▶ **Directions**: In the data below, begin at the line with "Given: Switch to the View ribbon tab" and stop after the line with "Click the tooltip title Inne"; output those lines exactly and no pictures.

▶ **Data records**:
"""

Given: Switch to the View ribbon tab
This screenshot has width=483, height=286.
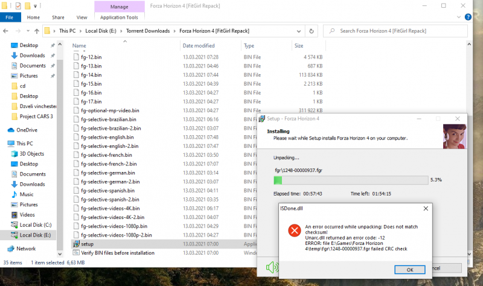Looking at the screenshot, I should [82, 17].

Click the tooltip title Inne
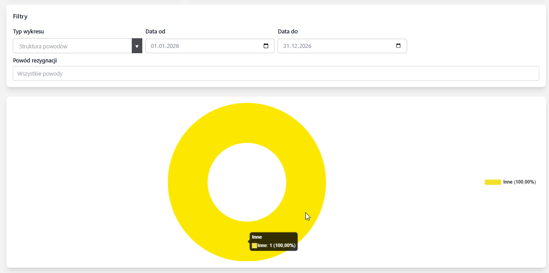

"""
"""

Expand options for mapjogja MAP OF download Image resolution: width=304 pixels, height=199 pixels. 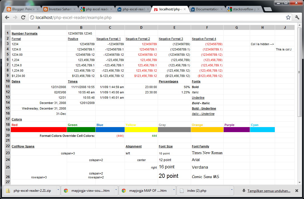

"""

▶ **Result**:
Given: Switch to the View ribbon tab
This screenshot has width=483, height=286.
Looking at the screenshot, I should [82, 17].

Click the tooltip title Inne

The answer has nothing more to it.